Declaração
Esta Declaração representa a posição unânime de 61 Autoridades e foi publicada em resposta às graves e acentuadas preocupações resultantes da utilização de sistemas de inteligência artificial (IA) que geram imagens e vídeos reais que representam pessoas identificáveis sem o seu conhecimento e consentimento. Os signatários estão particularmente preocupados com os danos que isso pode causar às crianças.

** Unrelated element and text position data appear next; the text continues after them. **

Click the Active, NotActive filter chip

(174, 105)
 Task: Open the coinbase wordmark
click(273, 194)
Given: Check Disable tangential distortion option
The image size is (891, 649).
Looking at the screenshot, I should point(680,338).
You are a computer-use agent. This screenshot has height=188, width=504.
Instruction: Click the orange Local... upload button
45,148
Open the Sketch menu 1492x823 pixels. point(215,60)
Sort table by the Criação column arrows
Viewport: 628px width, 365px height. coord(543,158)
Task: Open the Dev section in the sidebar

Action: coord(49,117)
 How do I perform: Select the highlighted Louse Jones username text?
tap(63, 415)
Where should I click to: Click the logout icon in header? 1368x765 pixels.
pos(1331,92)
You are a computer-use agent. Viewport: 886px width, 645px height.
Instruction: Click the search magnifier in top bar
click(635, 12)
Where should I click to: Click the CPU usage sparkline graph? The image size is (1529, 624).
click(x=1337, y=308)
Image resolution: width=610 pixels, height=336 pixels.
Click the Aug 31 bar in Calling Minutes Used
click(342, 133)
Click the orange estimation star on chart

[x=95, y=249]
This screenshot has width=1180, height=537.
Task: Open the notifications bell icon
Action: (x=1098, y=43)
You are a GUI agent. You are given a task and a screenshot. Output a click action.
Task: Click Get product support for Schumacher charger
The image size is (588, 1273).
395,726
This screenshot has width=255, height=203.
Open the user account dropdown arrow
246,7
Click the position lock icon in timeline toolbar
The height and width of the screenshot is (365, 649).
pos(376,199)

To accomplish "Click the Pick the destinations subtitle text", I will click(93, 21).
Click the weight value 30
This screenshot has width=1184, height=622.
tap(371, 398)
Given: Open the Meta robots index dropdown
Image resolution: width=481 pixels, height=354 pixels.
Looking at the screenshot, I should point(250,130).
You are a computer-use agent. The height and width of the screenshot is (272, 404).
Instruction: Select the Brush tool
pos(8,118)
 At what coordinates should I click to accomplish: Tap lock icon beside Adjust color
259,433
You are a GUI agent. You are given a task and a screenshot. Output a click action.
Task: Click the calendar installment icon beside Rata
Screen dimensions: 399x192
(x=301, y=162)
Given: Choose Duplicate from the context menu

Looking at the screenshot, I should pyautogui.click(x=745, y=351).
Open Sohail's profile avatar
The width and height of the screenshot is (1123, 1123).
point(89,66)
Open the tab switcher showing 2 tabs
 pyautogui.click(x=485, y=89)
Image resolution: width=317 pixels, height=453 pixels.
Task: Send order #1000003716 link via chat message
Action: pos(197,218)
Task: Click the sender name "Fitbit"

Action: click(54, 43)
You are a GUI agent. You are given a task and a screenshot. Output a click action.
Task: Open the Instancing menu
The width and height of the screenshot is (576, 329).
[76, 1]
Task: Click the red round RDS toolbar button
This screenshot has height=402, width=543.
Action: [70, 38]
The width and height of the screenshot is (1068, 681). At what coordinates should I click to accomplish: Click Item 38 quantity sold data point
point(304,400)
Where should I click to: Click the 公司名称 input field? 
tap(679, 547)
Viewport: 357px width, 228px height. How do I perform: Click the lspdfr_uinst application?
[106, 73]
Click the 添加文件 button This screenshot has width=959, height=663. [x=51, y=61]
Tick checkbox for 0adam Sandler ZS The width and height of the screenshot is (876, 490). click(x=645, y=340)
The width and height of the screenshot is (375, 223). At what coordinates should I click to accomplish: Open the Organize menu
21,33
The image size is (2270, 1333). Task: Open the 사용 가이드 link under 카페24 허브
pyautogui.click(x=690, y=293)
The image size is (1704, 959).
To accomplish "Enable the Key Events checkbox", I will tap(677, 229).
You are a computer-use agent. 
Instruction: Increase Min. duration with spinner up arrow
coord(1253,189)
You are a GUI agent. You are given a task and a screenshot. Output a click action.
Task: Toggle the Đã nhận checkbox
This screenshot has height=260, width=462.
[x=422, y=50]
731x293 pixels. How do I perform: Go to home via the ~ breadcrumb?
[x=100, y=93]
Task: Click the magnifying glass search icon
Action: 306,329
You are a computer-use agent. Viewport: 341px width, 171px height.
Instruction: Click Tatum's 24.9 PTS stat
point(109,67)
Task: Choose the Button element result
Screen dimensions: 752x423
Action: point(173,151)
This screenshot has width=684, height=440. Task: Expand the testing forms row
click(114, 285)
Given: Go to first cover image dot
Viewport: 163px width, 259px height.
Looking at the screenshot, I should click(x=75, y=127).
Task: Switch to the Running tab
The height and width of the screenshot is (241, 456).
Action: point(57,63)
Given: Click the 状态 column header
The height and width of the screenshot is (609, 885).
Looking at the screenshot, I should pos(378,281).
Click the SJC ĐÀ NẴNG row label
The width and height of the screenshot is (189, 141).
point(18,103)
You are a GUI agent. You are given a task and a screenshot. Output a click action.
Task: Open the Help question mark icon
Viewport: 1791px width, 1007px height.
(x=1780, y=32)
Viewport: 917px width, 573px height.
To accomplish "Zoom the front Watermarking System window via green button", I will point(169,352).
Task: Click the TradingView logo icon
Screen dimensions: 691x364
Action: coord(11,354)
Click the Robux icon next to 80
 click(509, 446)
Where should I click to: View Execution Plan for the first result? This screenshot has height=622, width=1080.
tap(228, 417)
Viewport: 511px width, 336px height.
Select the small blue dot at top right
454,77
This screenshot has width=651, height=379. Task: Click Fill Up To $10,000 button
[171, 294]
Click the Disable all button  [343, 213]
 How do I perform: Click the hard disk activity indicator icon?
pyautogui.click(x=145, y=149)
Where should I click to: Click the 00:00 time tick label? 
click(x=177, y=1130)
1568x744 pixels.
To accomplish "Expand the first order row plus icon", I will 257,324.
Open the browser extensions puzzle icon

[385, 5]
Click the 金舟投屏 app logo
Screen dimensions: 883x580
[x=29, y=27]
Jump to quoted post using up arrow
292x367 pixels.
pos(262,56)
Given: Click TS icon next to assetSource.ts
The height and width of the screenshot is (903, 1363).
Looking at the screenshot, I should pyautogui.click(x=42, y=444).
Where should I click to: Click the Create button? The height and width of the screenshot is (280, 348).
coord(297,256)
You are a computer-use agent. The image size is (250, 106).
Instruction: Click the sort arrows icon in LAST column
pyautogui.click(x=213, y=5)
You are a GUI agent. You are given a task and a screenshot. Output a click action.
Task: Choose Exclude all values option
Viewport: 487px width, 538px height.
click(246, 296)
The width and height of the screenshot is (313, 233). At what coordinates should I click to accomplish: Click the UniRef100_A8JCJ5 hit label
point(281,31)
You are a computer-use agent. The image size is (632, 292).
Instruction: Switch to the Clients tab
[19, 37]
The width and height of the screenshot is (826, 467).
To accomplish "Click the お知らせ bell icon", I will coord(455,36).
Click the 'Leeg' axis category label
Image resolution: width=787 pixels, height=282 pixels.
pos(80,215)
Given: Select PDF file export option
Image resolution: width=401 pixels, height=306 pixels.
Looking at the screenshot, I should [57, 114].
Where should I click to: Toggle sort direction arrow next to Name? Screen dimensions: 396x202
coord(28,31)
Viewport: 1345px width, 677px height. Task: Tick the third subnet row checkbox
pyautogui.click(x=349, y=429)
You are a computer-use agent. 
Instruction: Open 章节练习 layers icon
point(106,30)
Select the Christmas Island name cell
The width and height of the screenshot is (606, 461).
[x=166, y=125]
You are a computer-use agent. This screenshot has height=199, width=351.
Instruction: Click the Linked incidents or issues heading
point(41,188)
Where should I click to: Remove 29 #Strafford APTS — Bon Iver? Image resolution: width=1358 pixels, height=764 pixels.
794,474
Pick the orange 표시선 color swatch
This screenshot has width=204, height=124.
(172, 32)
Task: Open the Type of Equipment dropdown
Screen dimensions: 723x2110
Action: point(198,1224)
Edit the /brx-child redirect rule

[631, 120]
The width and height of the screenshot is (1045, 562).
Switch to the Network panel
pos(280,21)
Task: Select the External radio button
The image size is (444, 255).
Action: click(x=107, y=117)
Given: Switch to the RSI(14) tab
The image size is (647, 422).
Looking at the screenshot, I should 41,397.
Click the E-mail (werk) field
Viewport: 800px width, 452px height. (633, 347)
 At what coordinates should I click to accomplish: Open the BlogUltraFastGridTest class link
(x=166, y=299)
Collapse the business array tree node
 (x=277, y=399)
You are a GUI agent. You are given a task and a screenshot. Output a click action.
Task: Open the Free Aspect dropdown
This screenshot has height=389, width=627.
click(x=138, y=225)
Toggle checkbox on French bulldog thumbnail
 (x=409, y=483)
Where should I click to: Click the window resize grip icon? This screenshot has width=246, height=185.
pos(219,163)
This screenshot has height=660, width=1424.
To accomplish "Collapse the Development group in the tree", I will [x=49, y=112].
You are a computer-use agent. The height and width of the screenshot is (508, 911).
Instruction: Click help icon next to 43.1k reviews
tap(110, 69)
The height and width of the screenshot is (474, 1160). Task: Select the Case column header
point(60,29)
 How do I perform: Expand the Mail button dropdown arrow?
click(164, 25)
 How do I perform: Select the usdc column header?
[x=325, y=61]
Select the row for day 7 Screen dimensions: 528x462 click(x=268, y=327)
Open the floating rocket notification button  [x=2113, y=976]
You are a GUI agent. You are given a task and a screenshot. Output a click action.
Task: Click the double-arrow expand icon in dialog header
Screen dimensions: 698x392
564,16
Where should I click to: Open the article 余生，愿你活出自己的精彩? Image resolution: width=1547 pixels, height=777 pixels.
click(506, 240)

A Comissão Nacional de Proteção de Dados (CNPD) subscreveu a Declaração Conjunta sobre Imagens Geradas por Inteligência Artificial, divulgada no dia 23 de fevereiro pelas Autoridades de Proteção de Dados de todo o mundo, que alerta para os riscos que os sistemas de inteligência artificial (IA) representam para a proteção de dados e vida privada dos titulares de dados.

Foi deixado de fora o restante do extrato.